» PROMPT
Write out the stretch from "A few weeks" through "his murderous rampage." in the post on Glenn Beck below, copying it word for word.

#### TEXT PROVIDED

A few weeks ago, I put up a couple of brief posts on Becks enthusiastic references to militias, depression, and revolution as example of "freak show" Republicans in action.
But now Beck's gone farther in the direction of domestic terrorism in response to the shootings in Alabama. Nobody knows why Michael McLendon shot up his mother, grandmother, and a bunch of people sitting on their porches in Samson, Alabama. McLendon tried to join the Marines but failed. He tried to become a policeman but failed. Likewise, McLendon had a list of people who had "wronged" him and appeared to be involved in some sort of family dispute. But right now, there's no public information on what kind of guy he was, how exactly he felt wronged, or what triggered his murderous rampage.
And there might not ever be any good information. McLendon killed a number of the people who knew him best.
But that didn't stop Glenn Beck from speculating.
According to Beck, McClendon's problem might have been that he was one of the people who's been "disenfranchised" by the recent liberal turn in American politics and social attitudes.
But as I’m listening to him. I’m thinking about the American people that feel disenfranchised right now. That feel like nobody’s hearing their voice. The government isn’t hearing their voice. Even if you call, they don’t listen to you on both sides. If you’re a conservative, you’re called a racist. You want to starve children . . . Yada yada yada. And every time they do speak out, they’re shut down by political correctness. How do you not have those people turn into that guy?Beck's theory here is that people on the right are being "silenced" and that mass murders like the one perpetrated by McLendon could be a "natural" reaction to the sense of exclusion. One example of what Beck's talking about is the attack on a Unitarian Universalist Church outside Knoxville, TN where Jim D. Adkisson tried to kill as "many liberals as possible" and did manage to murder a couple of people before he was stopped. Beck's logic here would be that Adkisson was so fed up with the shaming he felt from the media about racism, homophobia, and the other ways that liberals shame, silence, and disenfranchise conservatives that he lashed out.

########
#### MATERIAL PROVIDED

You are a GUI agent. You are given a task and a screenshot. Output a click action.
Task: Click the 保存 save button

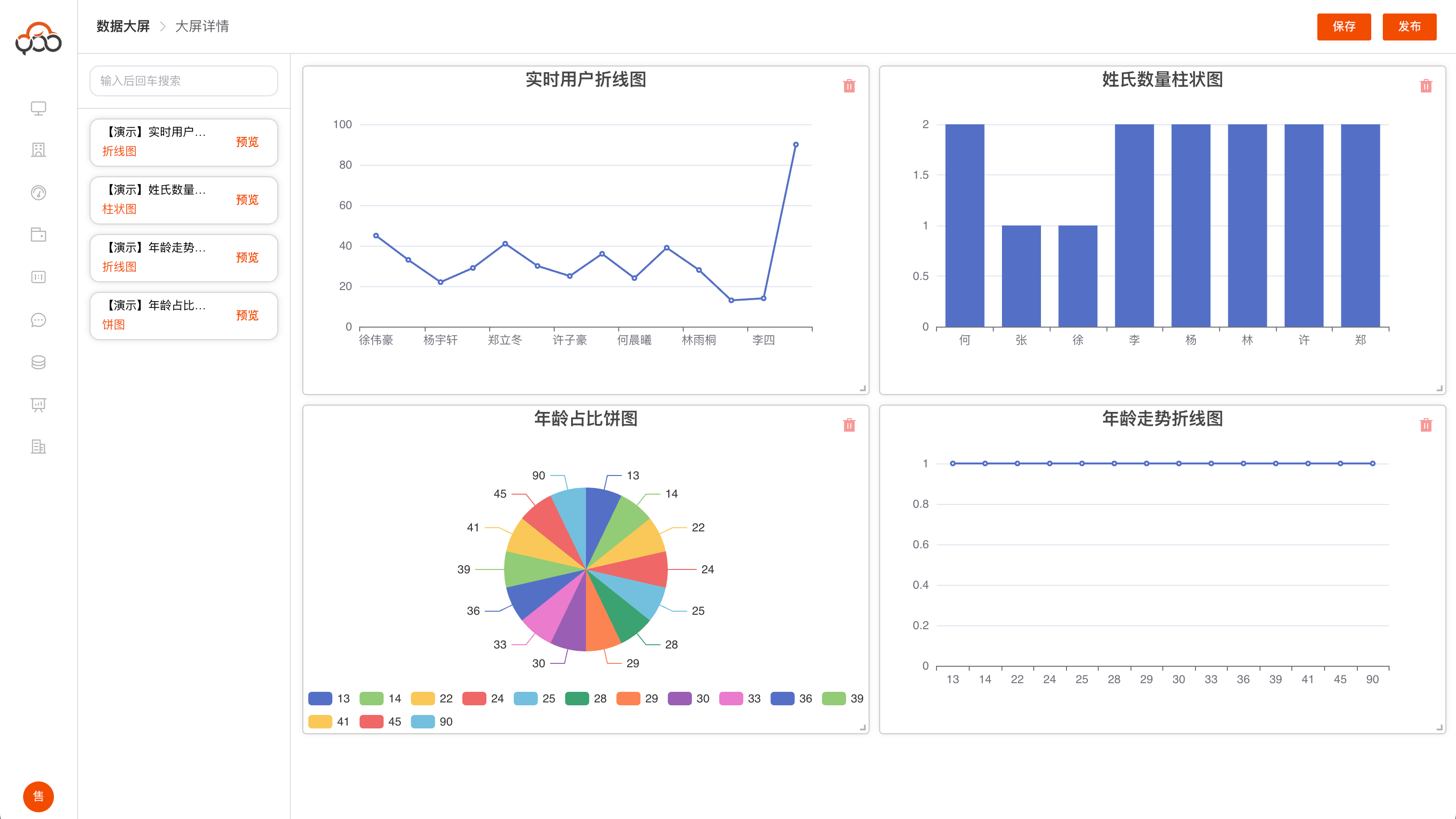1343,26
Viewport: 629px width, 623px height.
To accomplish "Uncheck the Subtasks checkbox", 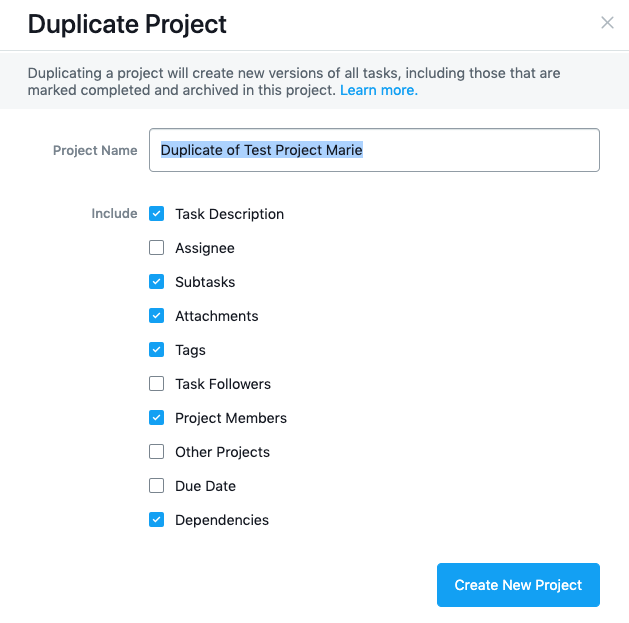I will [156, 282].
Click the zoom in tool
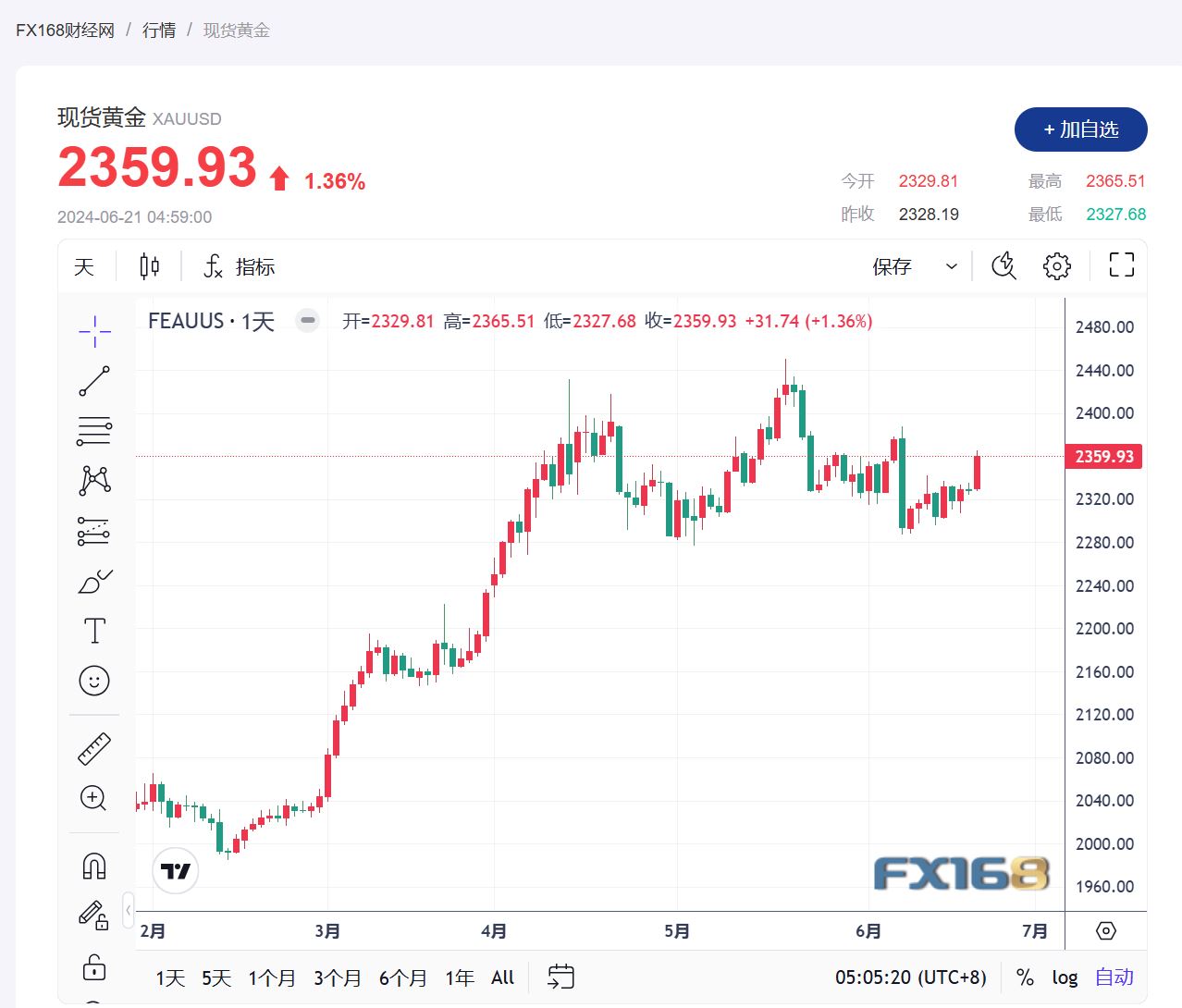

########

» RESPONSE TO THE TASK
A few weeks ago, I put up a couple of brief posts on Becks enthusiastic references to militias, depression, and revolution as example of "freak show" Republicans in action.
But now Beck's gone farther in the direction of domestic terrorism in response to the shootings in Alabama. Nobody knows why Michael McLendon shot up his mother, grandmother, and a bunch of people sitting on their porches in Samson, Alabama. McLendon tried to join the Marines but failed. He tried to become a policeman but failed. Likewise, McLendon had a list of people who had "wronged" him and appeared to be involved in some sort of family dispute. But right now, there's no public information on what kind of guy he was, how exactly he felt wronged, or what triggered his murderous rampage.